Pointing to Birthright, which brings thousands of young Jews to Israel every year, Bayme said some participants visit the country only to find that they wouldn’t be eligible to marry here.
“We’re trying to attract a critical mass of Jews to Jewish peoplehood, but the message they hear is that, due to the monopoly of the rabbinate, Israel is not central to their lives or relevant to their personal identity as Jews,” he said.
Bayme further noted that the value of equality is central to the education that US Jews are raised on. “When they find a lack of that equality, they are dismayed,” which in turn, according to Bayme, harms their degree of attachment to Israel.
AJC Board of Governors chairwoman Harriet Schleifer added that, as the state of Israel has developed, the perception of it from the US has changed, too. “Israel is now a strong country, so we are no longer worried about its stability,” she remarked, likening Israel’s transition to a “David-turned-Goliath.”
“The connection left is that we are Jewish, but if 90% of US Jews lose that identity because they’re told they’re not Jewish enough, who is going to fund in 20 or 30 years time, $38 billion over 10 years?” she asked, in reference to the US military aid deal signed last year with Israel.
“Israeli society must understand that, because we love our brothers here, we are afraid that at the end of the day Israel will be alone – Israel cannot be alone in the world; it needs all the friends it can get,” she asserted.
Noting that the Jewish populations of Israel and the US are of similar size, she stressed that they cannot afford to lose one another.
“Please don’t make young US Jews feel less connected or even apathetic,” she implored.
MK Elazar Stern (Yesh Atid) reiterated a recommendation he has advocated in the past to US Jewish leaders, based on criticism that their approach toward the Israeli government is not tough enough.

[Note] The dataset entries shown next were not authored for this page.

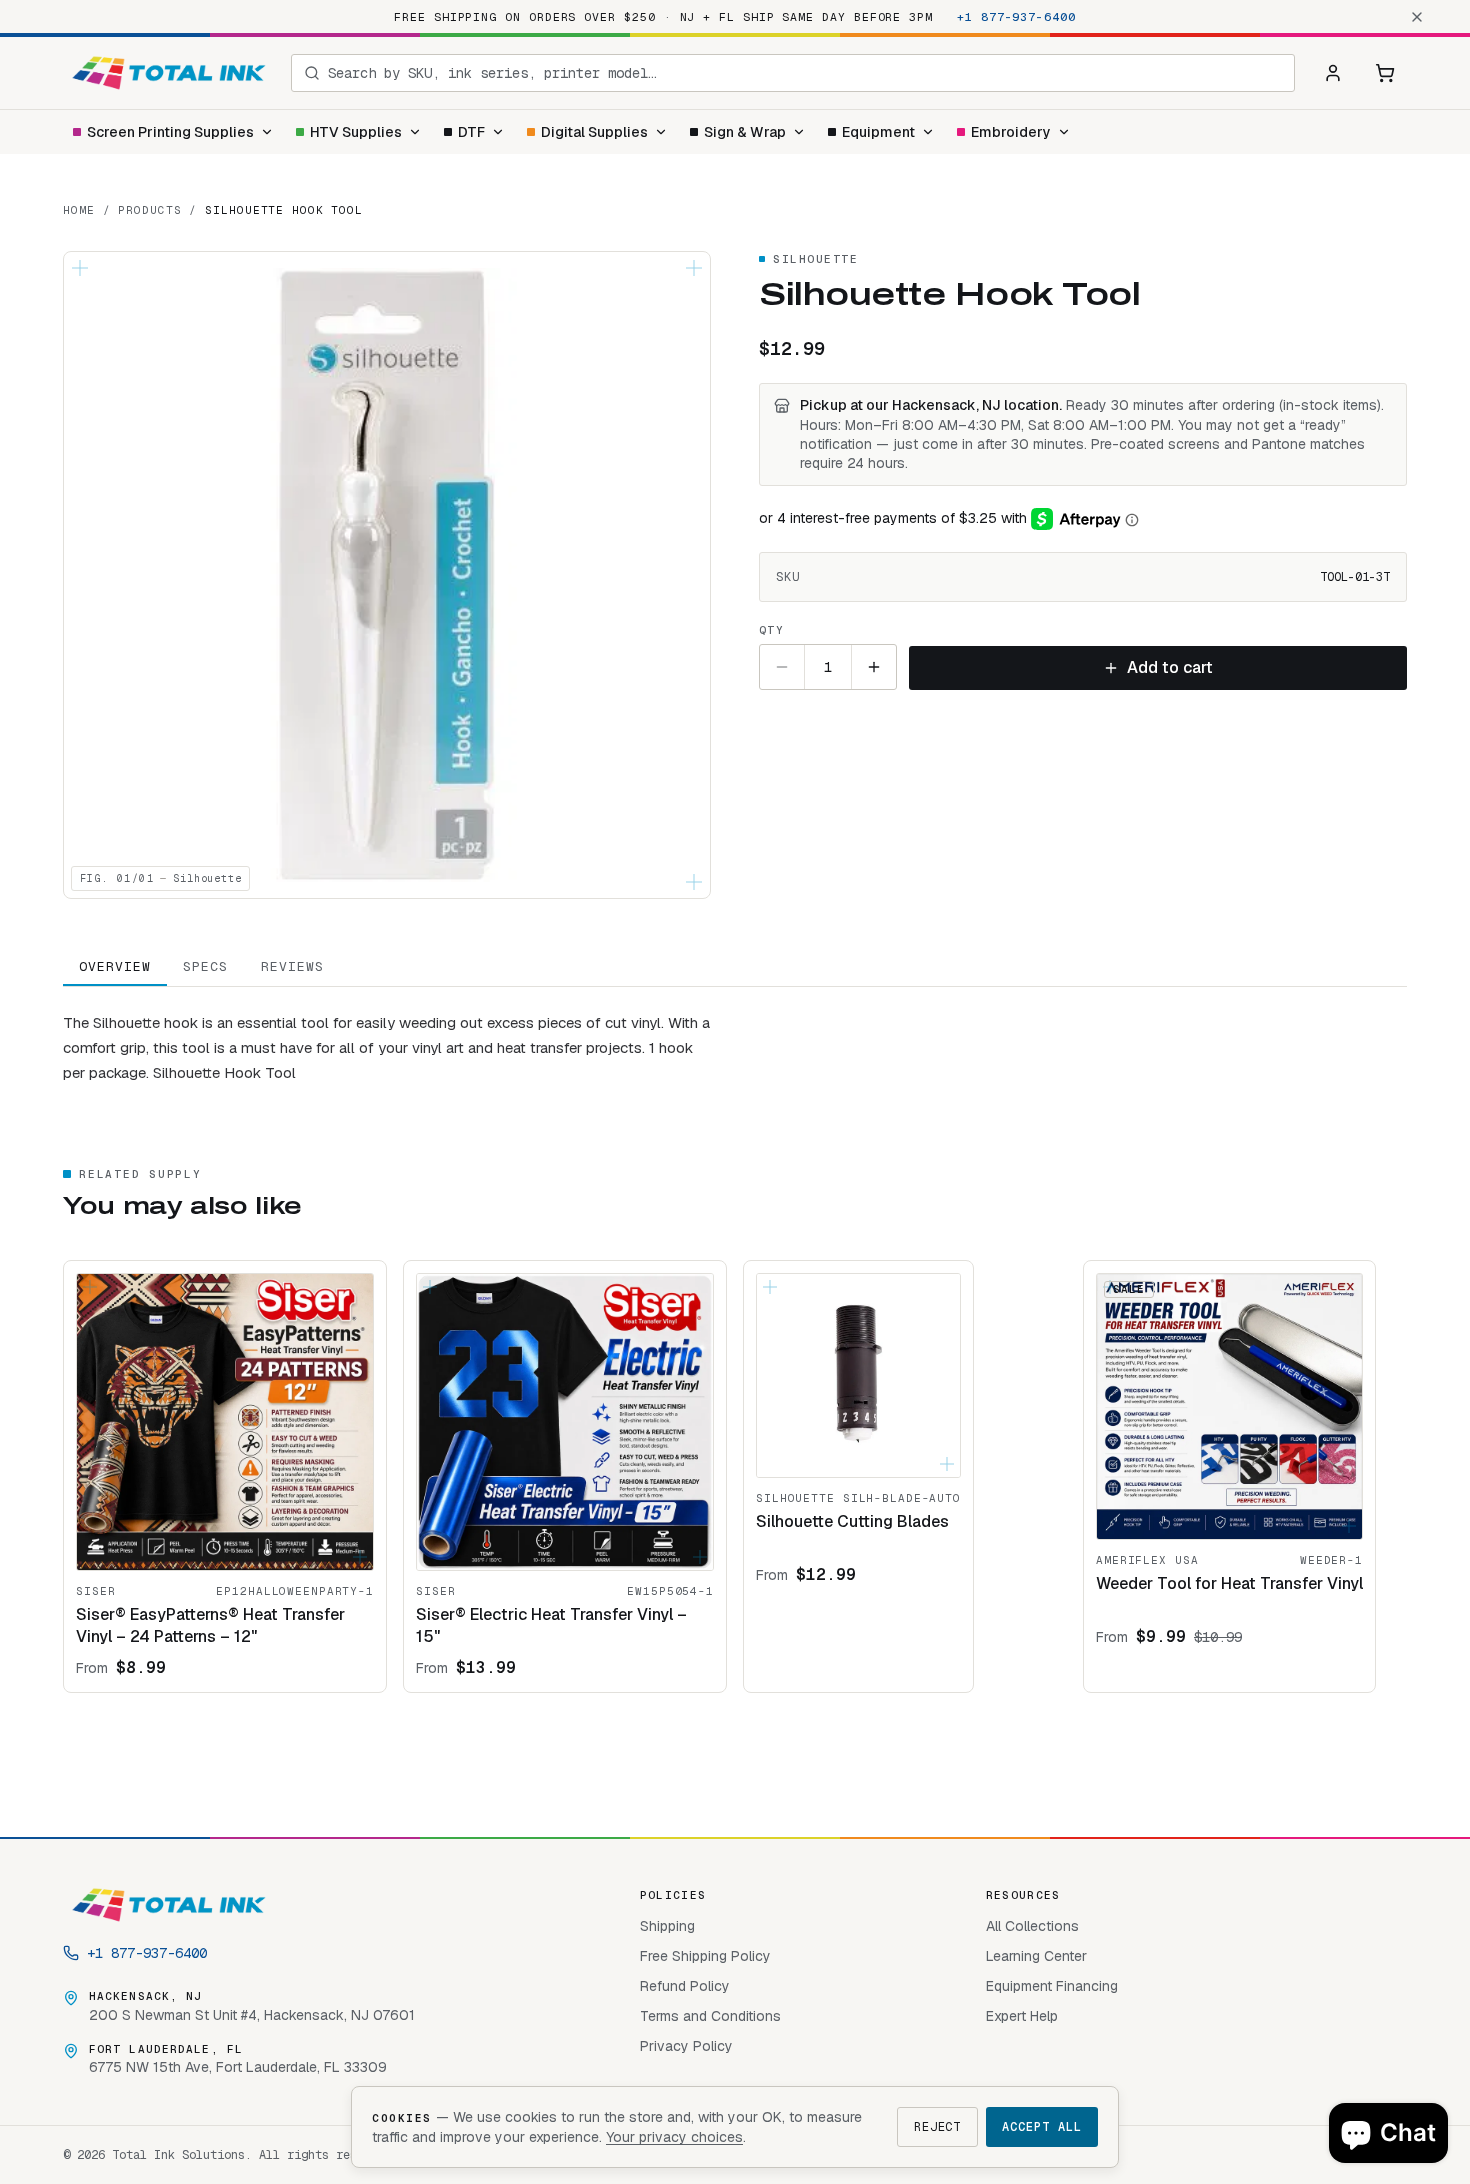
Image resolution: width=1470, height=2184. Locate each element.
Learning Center (1036, 1956)
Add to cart (1170, 667)
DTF (471, 132)
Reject (938, 2127)
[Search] (312, 73)
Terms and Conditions (710, 2016)
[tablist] (735, 967)
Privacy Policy (686, 2046)
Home (79, 210)
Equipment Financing (1052, 1986)
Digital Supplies (594, 132)
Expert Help (1022, 2016)
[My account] (1333, 73)
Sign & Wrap (745, 132)
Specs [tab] (205, 966)
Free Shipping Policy (705, 1956)
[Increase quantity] (874, 667)
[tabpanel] (735, 1036)
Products (149, 210)
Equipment (878, 132)
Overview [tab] (115, 966)
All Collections (1032, 1926)
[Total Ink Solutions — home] (169, 73)
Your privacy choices (674, 2137)
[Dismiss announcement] (1417, 17)
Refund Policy (685, 1986)
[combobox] (805, 73)
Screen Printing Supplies (170, 132)
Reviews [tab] (292, 966)
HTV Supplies (356, 132)
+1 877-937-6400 (1016, 16)
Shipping (667, 1926)
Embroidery (1011, 132)
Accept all (1042, 2127)
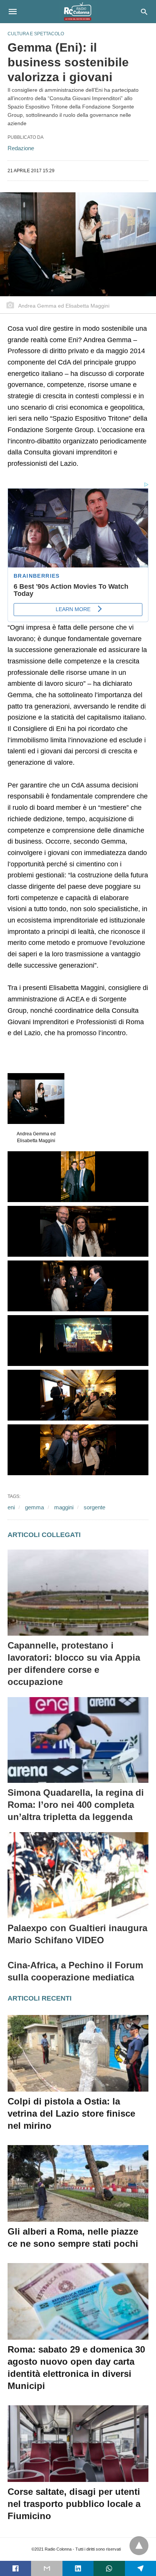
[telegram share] (140, 2568)
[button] (36, 1098)
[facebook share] (15, 2568)
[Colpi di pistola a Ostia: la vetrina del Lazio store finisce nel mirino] (78, 2053)
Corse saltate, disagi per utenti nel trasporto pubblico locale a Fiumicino (74, 2503)
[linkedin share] (78, 2568)
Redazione (21, 148)
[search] (144, 11)
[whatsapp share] (109, 2568)
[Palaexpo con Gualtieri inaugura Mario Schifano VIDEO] (78, 1875)
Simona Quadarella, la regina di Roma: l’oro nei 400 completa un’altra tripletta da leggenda (76, 1804)
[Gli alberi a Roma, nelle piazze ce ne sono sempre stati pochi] (78, 2183)
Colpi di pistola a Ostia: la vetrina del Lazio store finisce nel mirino (71, 2113)
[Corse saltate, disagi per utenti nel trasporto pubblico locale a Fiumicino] (78, 2443)
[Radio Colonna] (78, 11)
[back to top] (138, 2545)
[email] (46, 2568)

“I have no doubt that Israel is an anchor for the Diaspora communities, but so are they to Israel,” he said, opining that they “are making a joke” of themselves when they say they will discuss these issues with Prime Minister Benjamin Netanyahu, whose government he accused of evading dealing with them.
He recommended that they don’t invite members of the Israeli government to conferences in the US, unless they support and recognize their conversions and the Western Wall prayer site agreement. “I agree it’s an honor to meet with the prime minister, but I think you should say ‘no thanks.’ You need to try new tools.”

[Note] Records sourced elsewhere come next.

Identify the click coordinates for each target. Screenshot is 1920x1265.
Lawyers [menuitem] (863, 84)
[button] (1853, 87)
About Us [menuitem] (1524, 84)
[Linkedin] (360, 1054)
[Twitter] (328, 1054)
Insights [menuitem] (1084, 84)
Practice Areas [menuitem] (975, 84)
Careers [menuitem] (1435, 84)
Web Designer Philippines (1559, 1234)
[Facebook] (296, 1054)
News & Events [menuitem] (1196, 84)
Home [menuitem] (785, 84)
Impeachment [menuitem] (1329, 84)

Neither Bayme nor Zakheim, however, is receptive to this suggestion. “I think it’s much more complex than that,” Zakheim told The Jerusalem Post after the meeting. He backed a response by Immigration, Absorption and Diaspora Affairs Committee chairman Avraham Neguise, who said that meeting with the prime minister was vital in order to reach a solution.

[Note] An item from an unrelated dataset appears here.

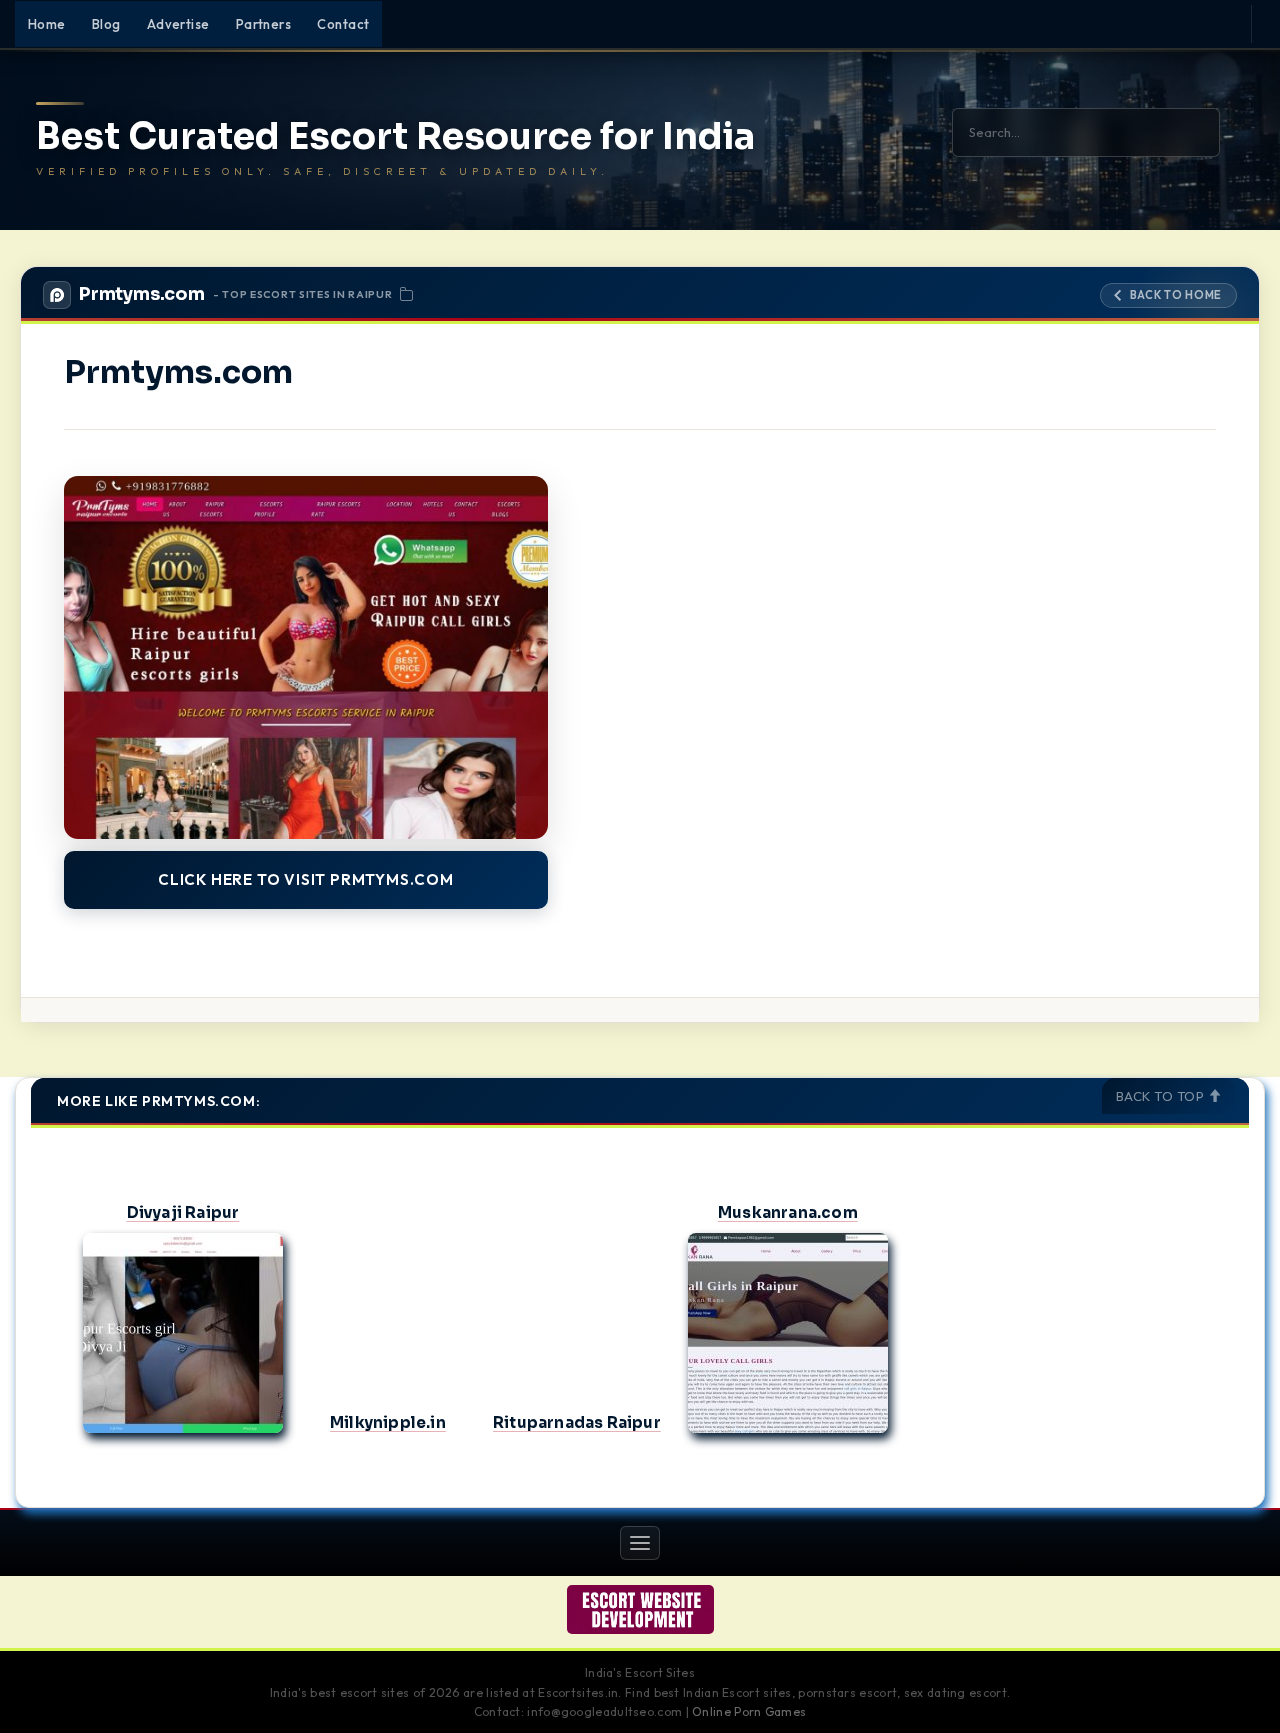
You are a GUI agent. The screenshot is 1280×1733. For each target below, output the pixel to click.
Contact (343, 24)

“It’s always more important to talk,” Zakheim reflected, adding that dialogue with members of the Israeli coalition is important to convey the “depth of their concern.”
For his part, Bayme told the Post that the subject should be put into the larger context of the work US Jews have done to build bridges and support for Israel. “If we engage in politics of confrontation, it can have unintended consequences.
We have been trying to enhance the image of Israel in the American public mind,” he explained.
“I prefer politics of diplomacy and dialogue,” he said, describing Israelis as members of the same family. “Family talks to one another.”
He was keen to note, however, that he understood Stern’s comments and views him as a “major ally.” AJC’s relationship with Diaspora Affairs Minister Naftali Bennett, conversely, appears to be far weaker.
When questioned about this, Bayme said he had met with Bennett several years ago and observed radical differences of opinions on the issue of settlements and a solution to the Israeli-Palestinian conflict.
“I can’t say we have the most productive relationship with him... and I would certainly welcome a relationship with him,” he said.
“Those differences shouldn’t be fatal to a relationship.”